Form 8K/A

 

 

UNITED STATES

SECURITIES AND EXCHANGE COMMISSION

Washington, D.C. 20549

 

 

FORM 8-K/A

 

 

CURRENT REPORT

PURSUANT TO SECTION 13 OR 15(D) OF THE

SECURITIES EXCHANGE ACT OF 1934

May 11, 2010

(Date of Report; Date of Earliest Event Reported)

 

 

STEIN MART, INC.

(Exact Name of Registrant as Specified in its Charter)

 

 

 

Florida   0-20052   64-0466198

(State or Other Jurisdiction

of Incorporation)

 

(Commission

File Number)

 

(IRS Employer

Identification No.)

1200 Riverplace Blvd., Jacksonville, Florida 32207

(Address of Principal Executive Offices Including Zip Code)

(904) 346-1500

(Registrant’s telephone number, including area code)

 

 

Check the appropriate box below if the Form 8-K filing is intended to simultaneously satisfy the filing obligation of the registrant under any of the following provisions (see General Instruction A.2. below):

 

¨ Written communications pursuant to Rule 425 under the Securities Act (17 CFR 230.425)

 

¨ Soliciting material pursuant to Rule 14a-12 under the Exchange Act (17 CFR 240.14a-12)

 

¨ Pre-commencement communications pursuant to Rule 14d-2(b) under the Exchange Act (17 CFR 240.14d-2(b))

 

¨ Pre-commencement communications pursuant to Rule 13e-4(c) under the Exchange Act (17 CFR 240.13e-4(c))

 

 

 


ITEM 5.02 DEPARTURE OF DIRECTORS OR CERTAIN OFFICERS; ELECTION OF DIRECTORS; APPOINTMENT OF CERTAIN OFFICERS; COMPENSATORY ARRANGEMENTS OF CERTAIN OFFICERS

Employment Agreement. As previously reported in the Current Report on Form 8-K filed on May 14, 2010, Stein Mart, Inc. (the “Company”) announced the appointment of Gary L. Pierce as Senior Vice President and Director of Stores of the Company. In connection with Mr. Pierce’s appointment, on May 18, 2010, the Company and Mr. Pierce executed an employment agreement (the “Employment Agreement”), a copy of which is attached as Exhibit 10.1. The Employment Agreement, among other things, provides for: (i) a term of two years, (ii) annual base salary of $325,000 per year, (iii) severance compensation equal to 100% of annual base salary and continuation of insurance benefits for one year if the Employment Agreement is not renewed at expiration or executive is terminated without cause by the Company or with good reason by the executive, (iv) if terminated with cause by the Company or without good reason by the executive only base salary through the termination date is due, (v) if terminated without cause by the Company or with good reason by the executive following a change of control, severance compensation equal to (a) 200% of annual base salary and (b) 200% of bonuses earned in the year of termination, (vi) restrictive covenants against competing with the Company or recruiting any Company personnel for two years following termination, and (vii) vesting of unvested options and restricted shares upon death or disability. The executive remains eligible for other benefit plans and incentive plans in effect from time to time.

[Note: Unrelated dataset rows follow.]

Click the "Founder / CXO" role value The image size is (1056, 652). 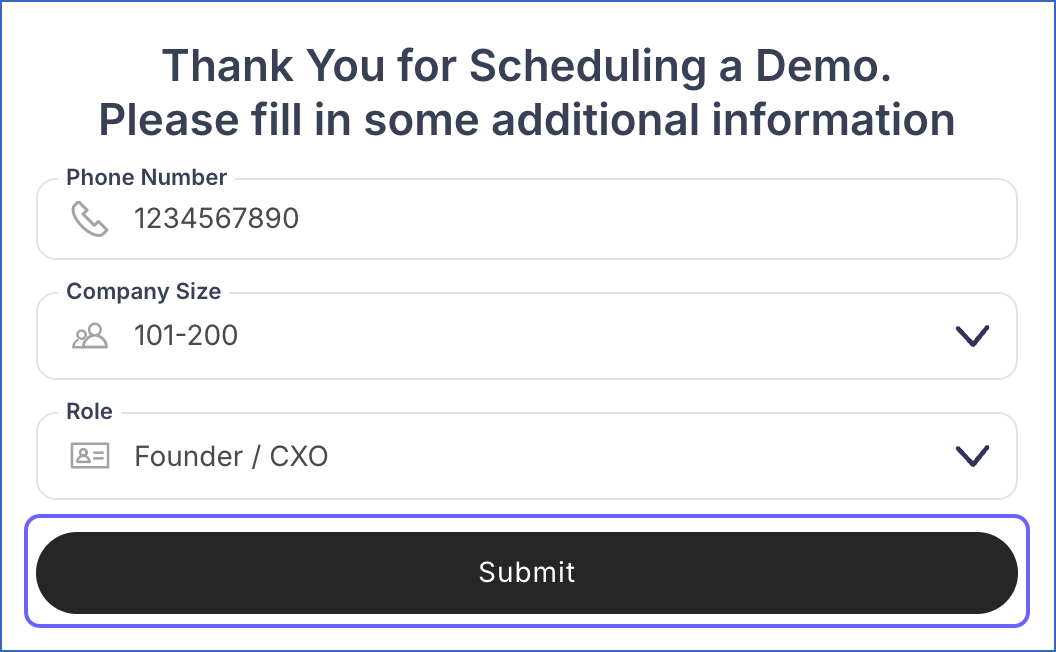coord(231,457)
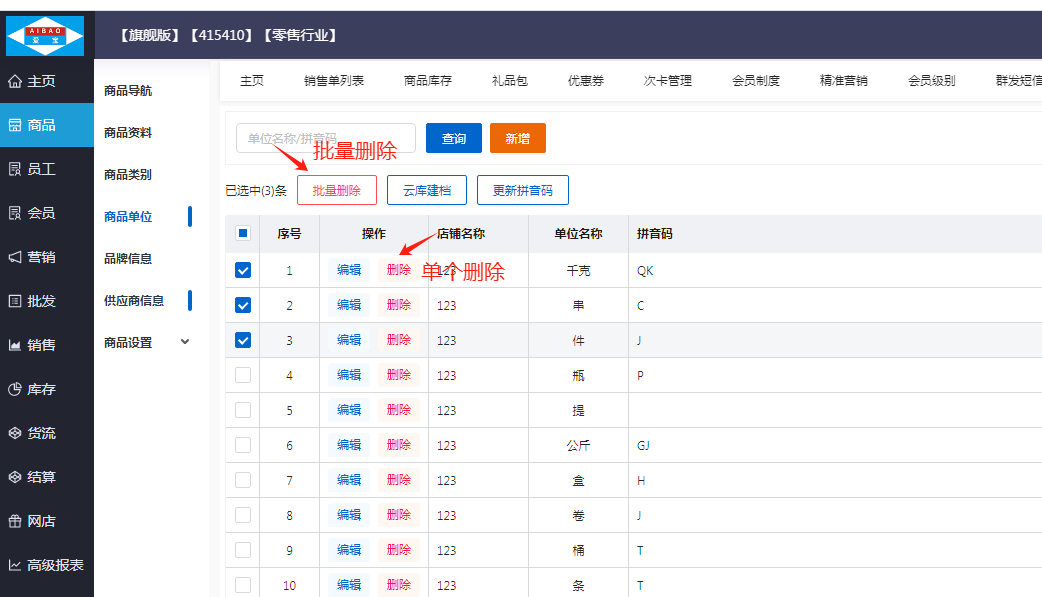
Task: Toggle the select-all checkbox in table header
Action: pos(243,233)
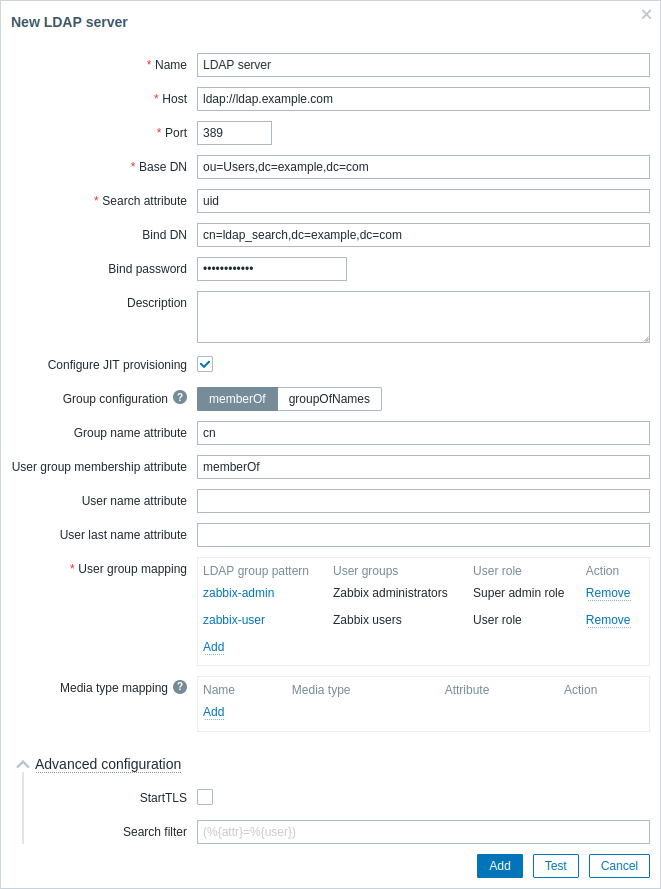
Task: Switch to groupOfNames group configuration
Action: click(x=329, y=399)
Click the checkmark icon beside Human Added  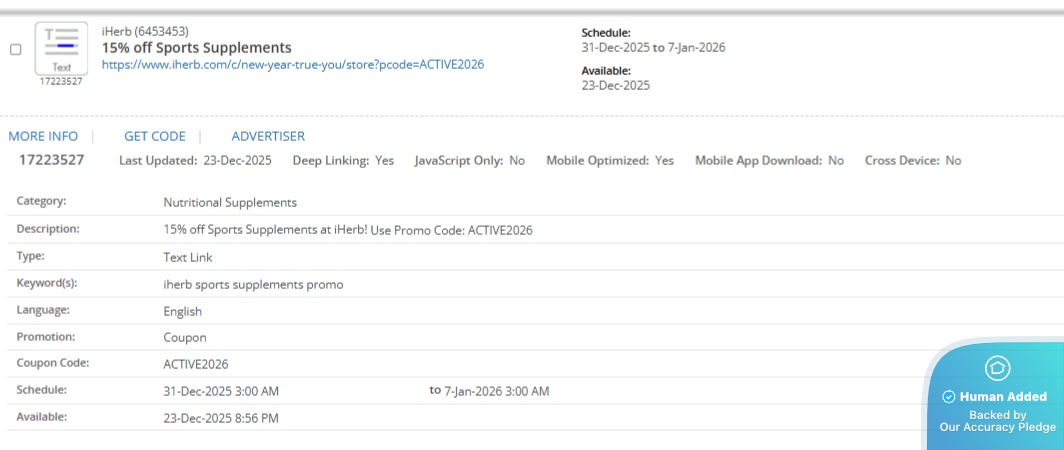(948, 397)
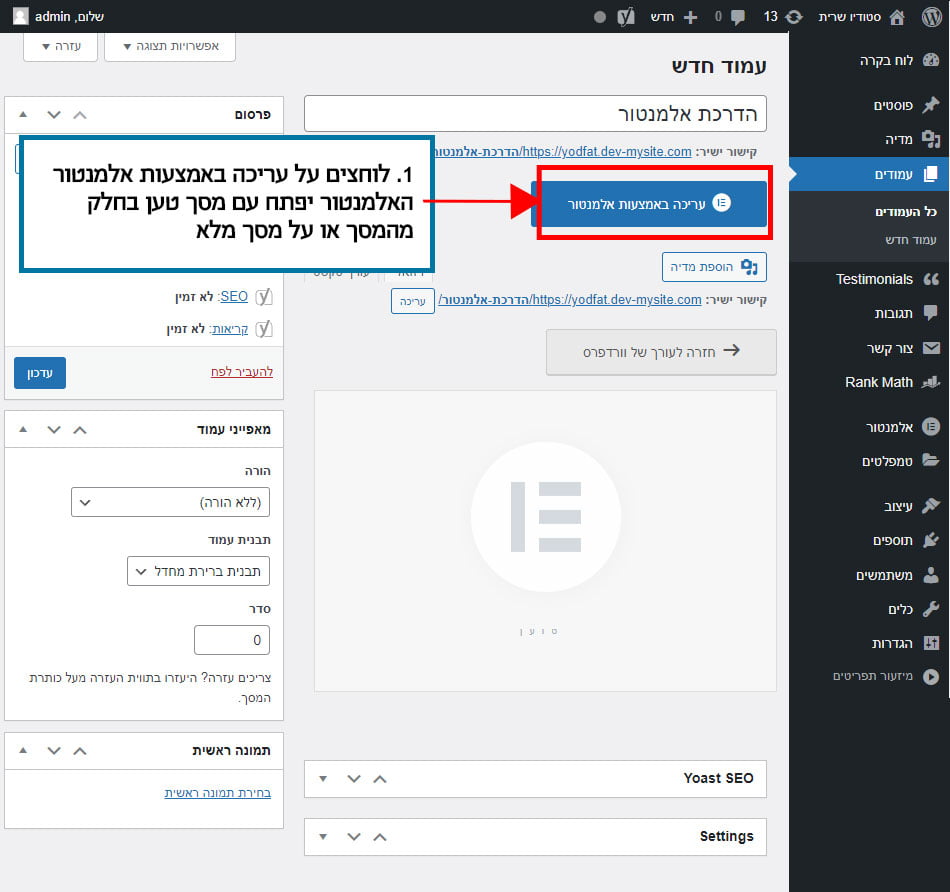Screen dimensions: 950x892
Task: Click the WordPress logo in admin bar
Action: [x=931, y=16]
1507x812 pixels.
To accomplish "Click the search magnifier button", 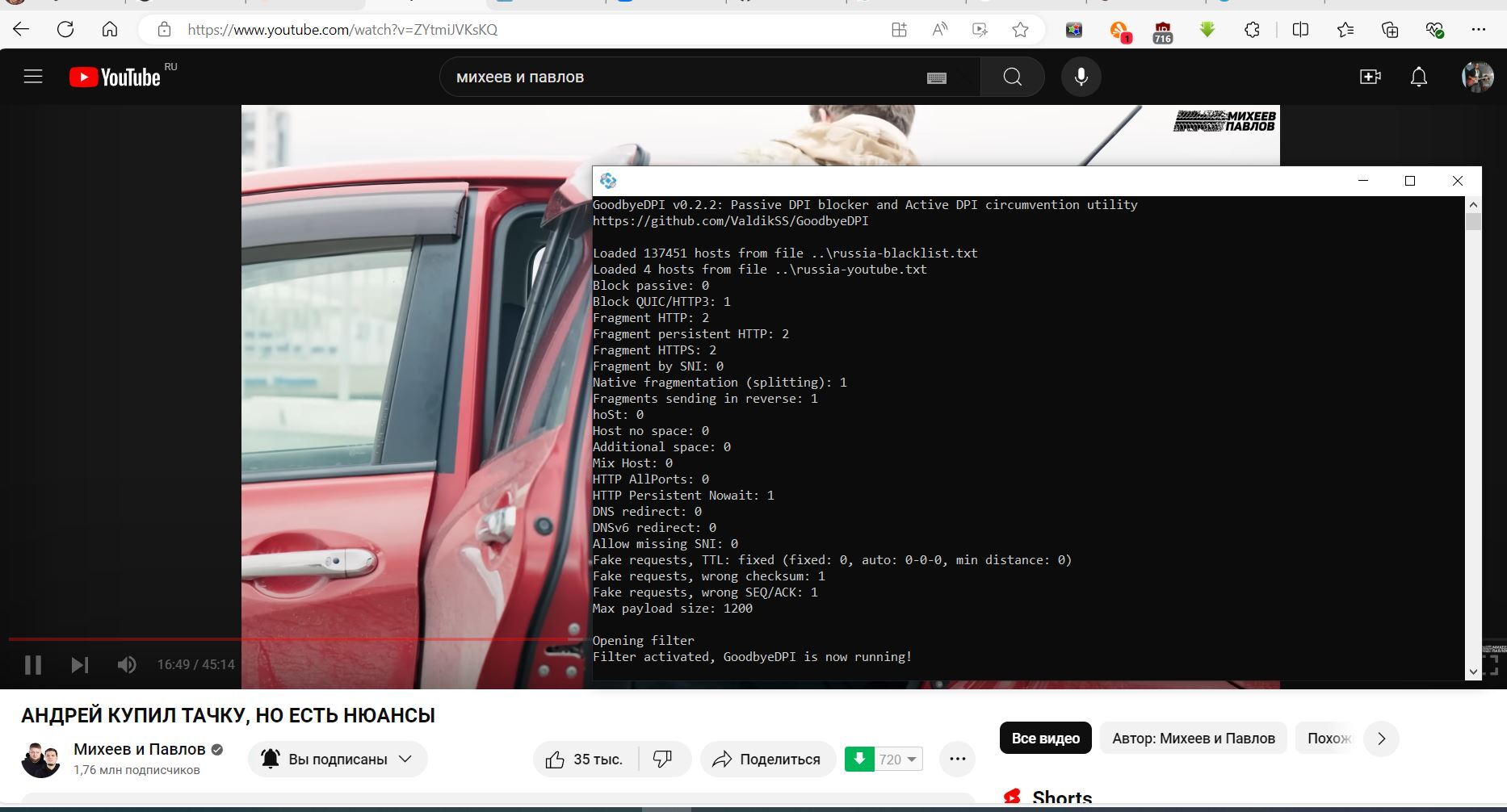I will (x=1012, y=77).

Option Award Agreement. On May 18, 2010, Mr. Pierce was granted an option to purchase 20,000 shares of the Company’s common stock, at an exercise price of $9.08, under the Company’s 2001 Omnibus Plan. The option has a term of seven years and is valued at $113,200. The form of the Option Award Agreement for Key Employees, pursuant to Stein Mart, Inc. 2001 Omnibus Plan, is incorporated by reference to the Company’s Form S-8 Registration Statement filed on August 7, 2001.

 

ITEM 9.01 FINANCIAL STATEMENTS AND EXHIBITS

(d) Exhibits

 

10.1 Employment Agreement, dated May 18, 2010, between Stein Mart, Inc. and Gary L. Pierce.


SIGNATURES

Pursuant to the requirements of the Securities Exchange Act of 1934, the registrant has duly caused this report to be signed on its behalf by the undersigned hereunto duly authorized.

 

        STEIN MART, INC.
    (Registrant)
Date: May 21, 2010   By:  

/s/ Gregory W. Kleffner

    Gregory W. Kleffner
    Executive Vice President and Chief Financial Officer


EXHIBIT INDEX

 

10.1 Employment Agreement, dated May 18, 2010, between Stein Mart, Inc. and Gary L. Pierce.